%%

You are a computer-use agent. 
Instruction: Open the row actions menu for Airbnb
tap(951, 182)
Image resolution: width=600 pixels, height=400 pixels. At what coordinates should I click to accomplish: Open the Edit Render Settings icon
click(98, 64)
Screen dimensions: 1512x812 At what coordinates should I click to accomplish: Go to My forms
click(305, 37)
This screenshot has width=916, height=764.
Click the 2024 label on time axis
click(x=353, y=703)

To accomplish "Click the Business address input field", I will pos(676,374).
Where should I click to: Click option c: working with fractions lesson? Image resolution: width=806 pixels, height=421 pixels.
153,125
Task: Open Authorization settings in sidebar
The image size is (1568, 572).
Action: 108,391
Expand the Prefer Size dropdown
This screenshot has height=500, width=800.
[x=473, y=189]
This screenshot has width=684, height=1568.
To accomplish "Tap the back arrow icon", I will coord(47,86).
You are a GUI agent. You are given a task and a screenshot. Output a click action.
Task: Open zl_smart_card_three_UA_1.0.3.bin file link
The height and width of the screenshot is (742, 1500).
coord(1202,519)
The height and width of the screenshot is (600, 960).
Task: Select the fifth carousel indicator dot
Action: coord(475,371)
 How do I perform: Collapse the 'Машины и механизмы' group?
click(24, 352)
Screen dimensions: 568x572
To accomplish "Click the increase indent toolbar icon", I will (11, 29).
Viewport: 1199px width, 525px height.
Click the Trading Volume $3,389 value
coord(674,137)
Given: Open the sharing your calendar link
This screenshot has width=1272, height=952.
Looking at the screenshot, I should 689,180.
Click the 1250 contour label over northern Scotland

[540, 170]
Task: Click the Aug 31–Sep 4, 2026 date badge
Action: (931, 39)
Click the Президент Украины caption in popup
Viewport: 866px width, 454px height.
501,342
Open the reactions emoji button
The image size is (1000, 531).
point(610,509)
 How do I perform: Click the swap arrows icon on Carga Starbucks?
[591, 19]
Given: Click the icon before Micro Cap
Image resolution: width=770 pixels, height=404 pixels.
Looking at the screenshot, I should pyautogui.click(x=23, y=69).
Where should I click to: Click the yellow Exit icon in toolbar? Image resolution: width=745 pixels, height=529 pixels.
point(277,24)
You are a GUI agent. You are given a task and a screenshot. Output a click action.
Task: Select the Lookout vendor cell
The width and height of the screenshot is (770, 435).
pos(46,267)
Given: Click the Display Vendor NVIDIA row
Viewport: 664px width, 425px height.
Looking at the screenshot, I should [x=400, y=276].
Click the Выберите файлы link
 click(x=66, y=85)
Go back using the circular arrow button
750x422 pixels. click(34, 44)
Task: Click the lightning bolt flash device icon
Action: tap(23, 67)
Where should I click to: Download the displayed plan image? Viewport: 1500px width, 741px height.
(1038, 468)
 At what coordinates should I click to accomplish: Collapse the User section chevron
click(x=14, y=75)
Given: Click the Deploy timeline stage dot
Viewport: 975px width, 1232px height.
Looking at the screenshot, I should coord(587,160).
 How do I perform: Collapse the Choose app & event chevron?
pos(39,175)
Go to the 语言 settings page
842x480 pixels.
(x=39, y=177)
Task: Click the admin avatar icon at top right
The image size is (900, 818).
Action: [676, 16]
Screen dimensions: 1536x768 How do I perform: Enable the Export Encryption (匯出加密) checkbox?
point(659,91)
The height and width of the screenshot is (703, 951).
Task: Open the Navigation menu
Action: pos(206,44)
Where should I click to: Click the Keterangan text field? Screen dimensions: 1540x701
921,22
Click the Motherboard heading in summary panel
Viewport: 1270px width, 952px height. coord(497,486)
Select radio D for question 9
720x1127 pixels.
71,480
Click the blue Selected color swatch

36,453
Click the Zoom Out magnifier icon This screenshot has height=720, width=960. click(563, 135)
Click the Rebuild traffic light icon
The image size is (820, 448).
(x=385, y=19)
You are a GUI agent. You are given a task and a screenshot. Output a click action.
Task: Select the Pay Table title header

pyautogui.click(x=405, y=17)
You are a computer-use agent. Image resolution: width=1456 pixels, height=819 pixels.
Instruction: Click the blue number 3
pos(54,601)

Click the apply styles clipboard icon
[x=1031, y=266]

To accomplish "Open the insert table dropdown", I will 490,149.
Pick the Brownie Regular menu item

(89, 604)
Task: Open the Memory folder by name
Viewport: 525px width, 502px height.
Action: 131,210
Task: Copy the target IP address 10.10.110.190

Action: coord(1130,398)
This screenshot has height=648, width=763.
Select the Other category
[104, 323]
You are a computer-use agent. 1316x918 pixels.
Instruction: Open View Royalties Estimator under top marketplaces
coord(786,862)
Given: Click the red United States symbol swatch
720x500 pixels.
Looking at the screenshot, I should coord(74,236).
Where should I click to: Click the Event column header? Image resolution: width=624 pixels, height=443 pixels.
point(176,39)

%%

◆ **What you need to do**
All lines in the listing above that contain "computer" should be shown.

◆ **Output below**
You are a computer-use agent. 
You are a computer-use agent. Image resolution: width=1456 pixels, height=819 pixels.
You are a computer-use agent. 1316x918 pixels.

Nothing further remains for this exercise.